Un ami du jeune héros Thierry Laudacieux (sic) est animateur d’une émission radiophonique consacrée au jazz, et, nous l’apprendrons rapidement, à la tête d’un réseau de contre-espionnage américain. Il apprend de son état-major que l’un des membres de son réseau est un traître, et doit au plus vite «enfumer la taupe» et retrouver le coupable, ce qu’il entreprend de faire avec l’aide de son jeune ami qu’il a mis dans le secret de ses opérations.

Le découpage alterne de courtes scènes de déplacement (quand la transition entre les lieux ne se fait pas par le son du téléphone ou de la radio, omniprésente), des scènes de dialogue très statiques, et de nombreuses images enchâssées : différents états du strip d’aventure que dessine l’un des protagonistes, affiche, tableau, photos, lettres, documents.
Et en effet on a parfois l’impression de consulter les pièces d’un dossier, qui contiendrait aussi des photogrammes extraits de fragments de film.
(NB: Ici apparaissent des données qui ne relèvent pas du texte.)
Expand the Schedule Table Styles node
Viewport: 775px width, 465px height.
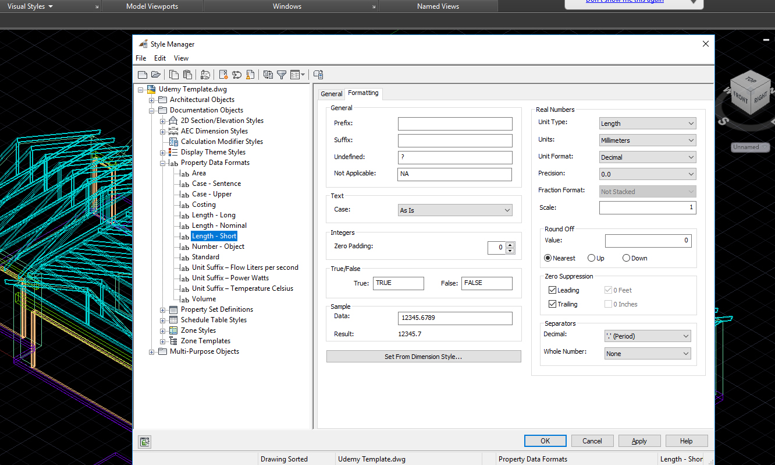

Le style du dessin est en effet une ligne claire très rigoureuse, d’une grande lisibilité apparente mais qui a paradoxalement pour effet de déhiérarchiser les plans : le trait est égal quelle que soit la profondeur, et le soin et la stylisation identiques réservés tant aux objets qu’aux personnes tend à les rabattre sur le même plan. L’image est ainsi opacifiée, ce qui sied finalement bien à une intrigue policière.

Le style de l’architecture et du décor art-déco, aux formes régulières et géométriquement stylisées, sont d’ailleurs en osmose parfaite avec ce style, où le décor tend à s’autonomiser dans sa richesse décorative. Dans le deuxième et dernier tome de la série, le style est plus encore en roue libre par rapport à l’intrigue, et le décor, tout en restant mimétique , s’«abstractise» en d’étonnantes compositions plastiques, qui font l’intérêt principal de l’album, à l’intrigue plus conventionnelle que celle du Réseau Madou.

Mais comment en vouloir au scénariste, de ne pas avoir réussi à aller plus loin que dans ce premier tome ? Car le scénario du Réseau Madou a l’astuce de rendre signifiant le maniérisme (aussi brillant soit-il) du dessinateur. En bon récit policier, les images de l’album sont truffées d’indices, de fausses pistes, d’objets signifiants.
Mais le principal indice, conformément au principe de la Lettre volée de Poe, est le plus évident de tous, puisque c’est le style même du dessinateur. François Rivière réussit là une brillante mise en abyme, où la forme correspond idéalement au fond, et un exercice de style suffisamment entraînant pour m’avoir fait retrouver une vieille loupe et relire l’album en boy-scout apprenti détective.